⟨

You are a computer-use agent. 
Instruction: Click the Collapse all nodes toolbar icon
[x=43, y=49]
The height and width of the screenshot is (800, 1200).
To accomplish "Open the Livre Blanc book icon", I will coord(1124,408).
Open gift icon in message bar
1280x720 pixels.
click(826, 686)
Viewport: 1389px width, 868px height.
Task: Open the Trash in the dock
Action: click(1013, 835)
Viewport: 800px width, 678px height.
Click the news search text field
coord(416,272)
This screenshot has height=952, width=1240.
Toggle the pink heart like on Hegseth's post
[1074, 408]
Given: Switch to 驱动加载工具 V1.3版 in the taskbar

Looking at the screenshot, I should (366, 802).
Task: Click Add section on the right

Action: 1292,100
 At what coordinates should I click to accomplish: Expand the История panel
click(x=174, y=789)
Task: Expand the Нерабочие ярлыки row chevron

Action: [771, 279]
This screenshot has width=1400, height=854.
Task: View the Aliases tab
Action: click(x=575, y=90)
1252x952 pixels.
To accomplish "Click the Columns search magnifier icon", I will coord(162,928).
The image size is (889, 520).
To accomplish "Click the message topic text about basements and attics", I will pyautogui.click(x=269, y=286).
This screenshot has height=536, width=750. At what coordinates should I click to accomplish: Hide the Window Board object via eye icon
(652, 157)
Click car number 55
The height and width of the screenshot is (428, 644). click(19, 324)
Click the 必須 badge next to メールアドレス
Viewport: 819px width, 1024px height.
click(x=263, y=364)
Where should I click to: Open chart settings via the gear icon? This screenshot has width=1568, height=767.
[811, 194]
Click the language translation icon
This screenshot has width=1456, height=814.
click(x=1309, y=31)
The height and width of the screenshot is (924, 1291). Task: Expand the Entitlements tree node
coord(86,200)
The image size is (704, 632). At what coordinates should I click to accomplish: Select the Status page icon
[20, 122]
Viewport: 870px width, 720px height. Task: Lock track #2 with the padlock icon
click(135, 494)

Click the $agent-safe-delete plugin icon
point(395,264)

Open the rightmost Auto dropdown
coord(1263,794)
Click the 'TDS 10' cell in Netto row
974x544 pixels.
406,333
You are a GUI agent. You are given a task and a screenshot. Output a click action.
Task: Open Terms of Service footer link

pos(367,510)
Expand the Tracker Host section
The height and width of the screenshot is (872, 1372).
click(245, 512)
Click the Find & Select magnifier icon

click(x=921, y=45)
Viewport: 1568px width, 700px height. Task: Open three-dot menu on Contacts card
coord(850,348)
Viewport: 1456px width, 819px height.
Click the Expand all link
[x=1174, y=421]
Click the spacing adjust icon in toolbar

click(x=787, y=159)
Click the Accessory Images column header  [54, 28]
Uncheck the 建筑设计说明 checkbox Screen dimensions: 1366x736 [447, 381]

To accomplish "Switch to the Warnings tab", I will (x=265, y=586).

⟩

• Your objective: Reproduce verbatim the rows starting at the line containing "1252x952 pixels." and ending at the line containing "will pyautogui.click(x=269, y=286).".

• Problem solution:
1252x952 pixels.
To accomplish "Click the Columns search magnifier icon", I will coord(162,928).
The image size is (889, 520).
To accomplish "Click the message topic text about basements and attics", I will pyautogui.click(x=269, y=286).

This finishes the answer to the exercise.